Gonçalo Matias afasta “cenário catastrófico” sobre “desconhecimento” de dados de funcionários públicos

Ministro da Reforma do Estado reconhece dificuldades na agregação de dados sobre funcionários públicos, mas garante que Governo está a trabalhar para avançar nesta matéria.

O ministro Adjunto e da Reforma do Estado, Gonçalo Matias, reconheceu esta terça-feira que existem dificuldades no cruzamento de dados sobre os funcionários públicos, mas afastou um “cenário catastrófico”, defendendo que o Governo está a dar passos para solucionar o tema.
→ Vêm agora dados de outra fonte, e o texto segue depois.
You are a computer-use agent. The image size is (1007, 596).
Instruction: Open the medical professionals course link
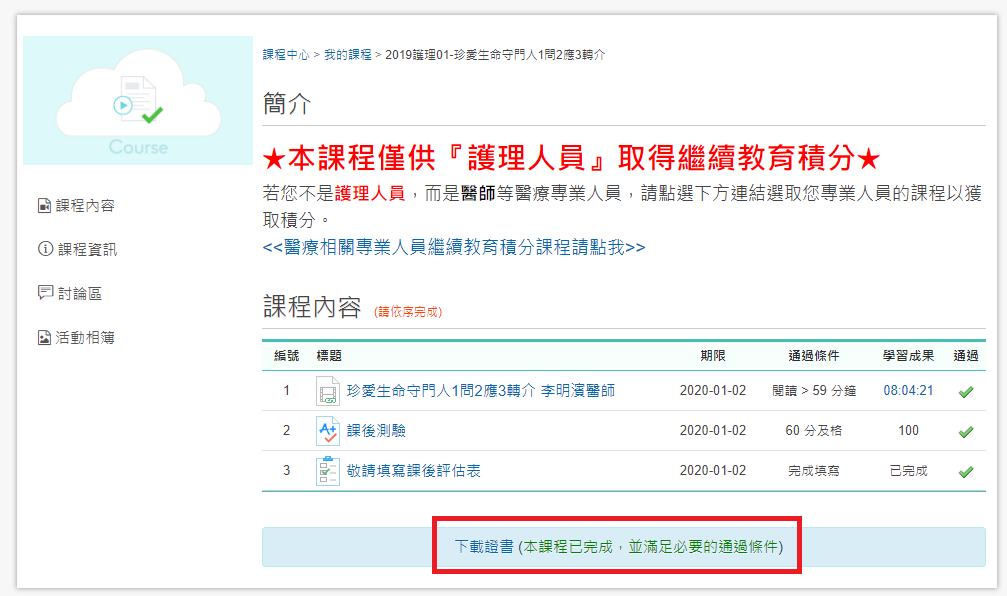(453, 247)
“Acho que os dados são da maior importância. É evidente que há dificuldade nos dados na Administração Pública, isso é de todos conhecido. A situação é de desconhecimento, mas não é tão catastrófico”, disse o ministro numa audição parlamentar quando questionado pelo deputado Carlos Guimarães Pinto, da Iniciativa Liberal (IL).

Em causa está a resposta do Governo a um requerimento dos liberais, no qual se afirmou incapaz de fazer uma lista anonimizada com todos os trabalhadores da Administração Pública, discriminada por cargo, organismo e remunerações do ano passado, devido à dispersão de sistemas, conforme noticiado pelo ECO. No entanto, tal como na resposta remetida pelo Ministério das Finanças, o ministro da Reforma do Estado garantiu que o Estado está a trabalhar para avanços nesta matéria.

Gonçalo Saraiva Matias defendeu que o Estado tem conhecimento de dados, como ter cerca de 700 mil funcionários públicos e a sua distribuição por ministério, não conseguindo apenas discriminar pelos critérios solicitados pela IL.

O pedido que a IL fez esse não existe e estou de acordo que deve existir. O nível dois da Reforma do Estado – em que entidade a entidade faz esse levantamento – vai justamente permitir essa granulidade, esse conhecimento em cada unidade”, disse, garantindo que a prazo o Executivo terá “essa informação e a estratégia para lá chegar”.

O governante salientou que uma das faces visíveis do comprometimento do Executivo com essa matéria é a lei orgânica do Governo atribuir ao Ministério da Reforma do Estado o poder de inquirição junto da Administração Pública para conseguir obter essas informações.

Gonçalo Saraiva Matias reforçou que “não haverá despedimentos” e que o cenário “não está em cima da mesa”, existindo apenas planos de requalificação de funcionários.

O ministro defendeu ainda que “trazer para o Estado princípios de eficiência que são próximo das empresas” não “parece má ideia”, mas que “não há nada no programa que belisque o papel do Estado”.